There are two problems here. Let's first deal with the charge of so-called "plagiarism." This isn't plagiarism per se, since it was an authorized use and was not "stolen," which seems to be a necessary component of the act. But the other necessary component applies: The passing off of another's work as your own, the absence of attribution, the "presenting as new and original an idea or product derived from an existing source." There can be no question that that was done here.

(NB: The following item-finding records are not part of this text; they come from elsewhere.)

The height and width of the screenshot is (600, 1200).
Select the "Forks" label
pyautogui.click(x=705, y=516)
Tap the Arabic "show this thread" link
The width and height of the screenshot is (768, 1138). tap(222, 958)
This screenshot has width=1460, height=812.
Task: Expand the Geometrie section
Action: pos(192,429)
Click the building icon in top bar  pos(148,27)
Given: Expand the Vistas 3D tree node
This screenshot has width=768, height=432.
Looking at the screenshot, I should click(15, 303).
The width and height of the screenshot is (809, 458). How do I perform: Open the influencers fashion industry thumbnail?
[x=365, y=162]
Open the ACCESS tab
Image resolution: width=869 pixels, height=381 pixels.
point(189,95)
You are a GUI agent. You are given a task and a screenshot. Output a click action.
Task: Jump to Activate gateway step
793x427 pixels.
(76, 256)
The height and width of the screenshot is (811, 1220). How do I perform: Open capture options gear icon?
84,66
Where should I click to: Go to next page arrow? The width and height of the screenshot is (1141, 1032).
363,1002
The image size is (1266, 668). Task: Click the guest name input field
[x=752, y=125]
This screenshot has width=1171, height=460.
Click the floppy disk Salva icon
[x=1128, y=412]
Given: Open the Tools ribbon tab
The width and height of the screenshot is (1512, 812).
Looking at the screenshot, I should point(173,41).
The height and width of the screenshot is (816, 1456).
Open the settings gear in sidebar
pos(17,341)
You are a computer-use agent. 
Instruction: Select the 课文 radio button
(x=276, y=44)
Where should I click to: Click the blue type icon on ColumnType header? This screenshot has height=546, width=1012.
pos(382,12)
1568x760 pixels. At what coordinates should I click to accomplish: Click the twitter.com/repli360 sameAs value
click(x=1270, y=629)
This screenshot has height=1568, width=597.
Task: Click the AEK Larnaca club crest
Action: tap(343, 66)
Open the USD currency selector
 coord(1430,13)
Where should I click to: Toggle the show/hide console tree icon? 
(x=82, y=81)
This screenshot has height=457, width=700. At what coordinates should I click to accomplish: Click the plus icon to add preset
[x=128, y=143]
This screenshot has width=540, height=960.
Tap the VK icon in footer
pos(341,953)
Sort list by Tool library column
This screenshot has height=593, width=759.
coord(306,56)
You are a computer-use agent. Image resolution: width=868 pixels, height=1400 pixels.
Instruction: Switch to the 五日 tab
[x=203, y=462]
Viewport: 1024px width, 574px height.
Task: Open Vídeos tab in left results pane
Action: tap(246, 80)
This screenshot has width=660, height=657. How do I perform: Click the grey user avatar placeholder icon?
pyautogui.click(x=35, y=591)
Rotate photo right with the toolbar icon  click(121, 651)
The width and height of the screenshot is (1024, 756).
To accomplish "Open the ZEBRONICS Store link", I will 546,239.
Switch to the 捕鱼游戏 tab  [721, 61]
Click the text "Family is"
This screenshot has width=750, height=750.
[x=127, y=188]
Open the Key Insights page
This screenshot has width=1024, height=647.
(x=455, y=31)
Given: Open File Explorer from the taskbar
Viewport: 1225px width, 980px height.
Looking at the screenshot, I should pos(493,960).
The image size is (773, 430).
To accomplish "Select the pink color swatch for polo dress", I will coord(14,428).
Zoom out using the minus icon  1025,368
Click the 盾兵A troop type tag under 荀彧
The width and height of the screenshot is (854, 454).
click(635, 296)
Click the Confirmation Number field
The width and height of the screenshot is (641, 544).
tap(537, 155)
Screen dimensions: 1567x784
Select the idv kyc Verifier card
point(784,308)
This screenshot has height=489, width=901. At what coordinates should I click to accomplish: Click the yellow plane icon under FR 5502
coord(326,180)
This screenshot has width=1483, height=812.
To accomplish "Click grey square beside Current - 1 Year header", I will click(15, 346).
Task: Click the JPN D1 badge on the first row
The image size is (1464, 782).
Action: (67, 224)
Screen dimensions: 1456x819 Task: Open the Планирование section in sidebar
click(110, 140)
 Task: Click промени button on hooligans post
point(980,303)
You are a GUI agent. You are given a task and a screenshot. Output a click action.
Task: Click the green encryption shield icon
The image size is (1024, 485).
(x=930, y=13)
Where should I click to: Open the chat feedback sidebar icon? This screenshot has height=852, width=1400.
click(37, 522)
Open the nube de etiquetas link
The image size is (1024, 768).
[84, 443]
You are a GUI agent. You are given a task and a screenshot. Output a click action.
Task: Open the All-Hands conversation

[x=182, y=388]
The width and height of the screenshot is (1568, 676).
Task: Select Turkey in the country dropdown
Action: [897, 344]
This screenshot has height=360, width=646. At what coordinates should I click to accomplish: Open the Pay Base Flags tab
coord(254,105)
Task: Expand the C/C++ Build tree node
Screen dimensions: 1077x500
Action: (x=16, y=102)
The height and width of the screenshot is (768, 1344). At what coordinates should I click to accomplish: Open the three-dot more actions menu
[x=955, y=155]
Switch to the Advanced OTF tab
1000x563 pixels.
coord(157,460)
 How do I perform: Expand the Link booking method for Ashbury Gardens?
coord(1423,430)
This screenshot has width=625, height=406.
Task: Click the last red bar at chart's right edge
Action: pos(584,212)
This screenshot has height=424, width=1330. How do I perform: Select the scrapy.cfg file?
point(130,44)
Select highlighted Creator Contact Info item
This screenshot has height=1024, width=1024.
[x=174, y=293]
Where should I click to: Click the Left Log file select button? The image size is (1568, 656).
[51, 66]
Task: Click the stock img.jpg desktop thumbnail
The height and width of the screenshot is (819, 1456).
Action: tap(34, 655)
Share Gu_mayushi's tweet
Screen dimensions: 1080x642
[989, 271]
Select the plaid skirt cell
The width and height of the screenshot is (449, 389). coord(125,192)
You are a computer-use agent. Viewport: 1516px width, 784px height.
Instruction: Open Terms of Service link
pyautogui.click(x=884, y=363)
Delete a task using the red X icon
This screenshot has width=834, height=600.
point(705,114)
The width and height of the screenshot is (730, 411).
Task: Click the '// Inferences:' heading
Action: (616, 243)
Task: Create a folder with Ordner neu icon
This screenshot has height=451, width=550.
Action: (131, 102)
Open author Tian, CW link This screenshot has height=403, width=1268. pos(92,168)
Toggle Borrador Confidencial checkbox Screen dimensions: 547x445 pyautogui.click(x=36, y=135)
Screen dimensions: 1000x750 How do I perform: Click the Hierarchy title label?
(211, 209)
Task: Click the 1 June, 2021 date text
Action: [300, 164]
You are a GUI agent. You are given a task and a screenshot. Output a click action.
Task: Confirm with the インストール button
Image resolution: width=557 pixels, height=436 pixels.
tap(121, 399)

The second problem is this: The so-called defense by Obama, cool as a cucumber, that he and Patrick often put their heads together and swap ideas and use each others' bits. (Well, evidence of that is cropping up but I'm focusing on this one example, since that's what's prompted the lack of outrage.) Obama and his supporters have said essentially that these quotes like those cited are fair game, and there's noting proprietary about them. Which is true — what is proprietary is how they were used. That is what is at issue — not the fact that Obama and Patrick quoted the same great statesmen, but that they used virtually the identical formulation and configuration. That's the issue. That's what makes this lift so egregious - it was wholesale.

(And, incidentally, it was clearly distinct from both John McCain and Clinton using the phrase "fired up and ready to go" — the former was clearly done tongue in cheek, and the latter, while very possibly an effort by Clinton to horn in on a rival's slogan, doesn't quite rise to the standard of "taking another's work and passing it off as your own." One phrase is one thing; the rhythmic, structured linking of three in an identical fashion to make an identical point of an associate is quite another. It was also clearly distinct from Clinton's use of the phrase "And we asked ourselves, will we say when the call comes 'send me'?" when her husband, President Clinton had said two years earlier: "Say to him what he has always said to America? Send me." NBC News offered that up as somehow analogous, even though both Clintons were referring to a freaking quote from the Bible (Isaiah 6:8) — and even though, in the Bill Clinton clip, the freaking crowd chanted "send me" right along with him. Sorry, but the two examples are completely different, and it was disingenuous for NBC News to have presented them as comparable.)Whew! So much effort, parsing the differences, breaking down the episodes. And to what end, right? What's the big deal, really? It's a fair question. We know Obama has speechwriters, as does Clinton; we know they both have teams that work together (er, sorta) to put forth the message. I don't think Obama sat in the editing suite agonizing over the final cut of his Superbowl commercial.* Obviously. The issue is, he is presenting himself as a singular candidate at a singular time presenting a singular response, and oratory is his singular feature. The upshot of all that is that his moving, inspiring speeches hit the mark because they speak to the need now, the desire for change now, the hope for the future starting now. When the veracity and honesty and efficacy of that is called into question, you expect that Obama's response would therefore come from the now — or more precisely, "the fierce urgency of now" as he said in tonight's victory speech, quoting Martin Luther King. In what world does it make sense to meet the fierce urgency of now with a recycled speech from over a year ago? No matter how good the words are, they're from someone else's now — not only the now of another candidate, but the now of other voters.

The language of hope matters — its authenticity and its transparency. No matter how inspiring and sincere and genuine Obama may be, his words have to reflect that, end to end. He can't just go over and pull the lever on the Hope-o-Tron for the perfect pre-packaged soundbite — not if he wants his message to be credible. If he truly cares about the power of words, then they can't be ones he swapped in there out of convenience, because they sounded good. There's got to be a higher standard — because words matter. And that's a direct quote."